## Exercise data
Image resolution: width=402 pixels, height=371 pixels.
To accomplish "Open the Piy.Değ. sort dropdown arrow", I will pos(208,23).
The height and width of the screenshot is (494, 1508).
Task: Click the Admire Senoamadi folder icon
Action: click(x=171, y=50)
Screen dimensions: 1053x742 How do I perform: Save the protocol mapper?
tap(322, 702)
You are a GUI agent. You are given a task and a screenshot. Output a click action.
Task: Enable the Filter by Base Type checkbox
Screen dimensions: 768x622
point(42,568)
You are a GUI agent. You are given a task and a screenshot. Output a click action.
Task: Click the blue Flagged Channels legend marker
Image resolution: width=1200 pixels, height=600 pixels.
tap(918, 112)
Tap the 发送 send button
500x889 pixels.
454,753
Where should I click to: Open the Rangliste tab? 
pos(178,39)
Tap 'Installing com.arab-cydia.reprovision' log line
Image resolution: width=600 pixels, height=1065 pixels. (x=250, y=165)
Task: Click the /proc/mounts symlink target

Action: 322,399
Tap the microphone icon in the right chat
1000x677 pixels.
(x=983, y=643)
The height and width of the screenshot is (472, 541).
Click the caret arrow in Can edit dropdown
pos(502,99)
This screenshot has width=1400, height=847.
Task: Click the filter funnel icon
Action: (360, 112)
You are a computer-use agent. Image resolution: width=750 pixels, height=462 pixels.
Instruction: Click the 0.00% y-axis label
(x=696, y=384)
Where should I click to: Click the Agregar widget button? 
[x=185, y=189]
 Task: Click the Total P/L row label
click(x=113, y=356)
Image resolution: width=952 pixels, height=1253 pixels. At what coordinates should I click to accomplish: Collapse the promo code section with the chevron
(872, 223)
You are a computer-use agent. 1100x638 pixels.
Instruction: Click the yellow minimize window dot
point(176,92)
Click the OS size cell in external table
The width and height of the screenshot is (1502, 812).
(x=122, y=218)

## What is expected
Copy the records word for word.

## Solution to this task
Image resolution: width=402 pixels, height=371 pixels.
To accomplish "Open the Piy.Değ. sort dropdown arrow", I will pos(208,23).
The height and width of the screenshot is (494, 1508).
Task: Click the Admire Senoamadi folder icon
Action: click(x=171, y=50)
Screen dimensions: 1053x742 How do I perform: Save the protocol mapper?
tap(322, 702)
You are a GUI agent. You are given a task and a screenshot. Output a click action.
Task: Enable the Filter by Base Type checkbox
Screen dimensions: 768x622
point(42,568)
You are a GUI agent. You are given a task and a screenshot. Output a click action.
Task: Click the blue Flagged Channels legend marker
Image resolution: width=1200 pixels, height=600 pixels.
tap(918, 112)
Tap the 发送 send button
500x889 pixels.
454,753
Where should I click to: Open the Rangliste tab? 
pos(178,39)
Tap 'Installing com.arab-cydia.reprovision' log line
Image resolution: width=600 pixels, height=1065 pixels. (x=250, y=165)
Task: Click the /proc/mounts symlink target

Action: 322,399
Tap the microphone icon in the right chat
1000x677 pixels.
(x=983, y=643)
The height and width of the screenshot is (472, 541).
Click the caret arrow in Can edit dropdown
pos(502,99)
This screenshot has width=1400, height=847.
Task: Click the filter funnel icon
Action: (360, 112)
You are a computer-use agent. Image resolution: width=750 pixels, height=462 pixels.
Instruction: Click the 0.00% y-axis label
(x=696, y=384)
Where should I click to: Click the Agregar widget button? 
[x=185, y=189]
 Task: Click the Total P/L row label
click(x=113, y=356)
Image resolution: width=952 pixels, height=1253 pixels. At what coordinates should I click to accomplish: Collapse the promo code section with the chevron
(872, 223)
You are a computer-use agent. 1100x638 pixels.
Instruction: Click the yellow minimize window dot
point(176,92)
Click the OS size cell in external table
The width and height of the screenshot is (1502, 812).
(x=122, y=218)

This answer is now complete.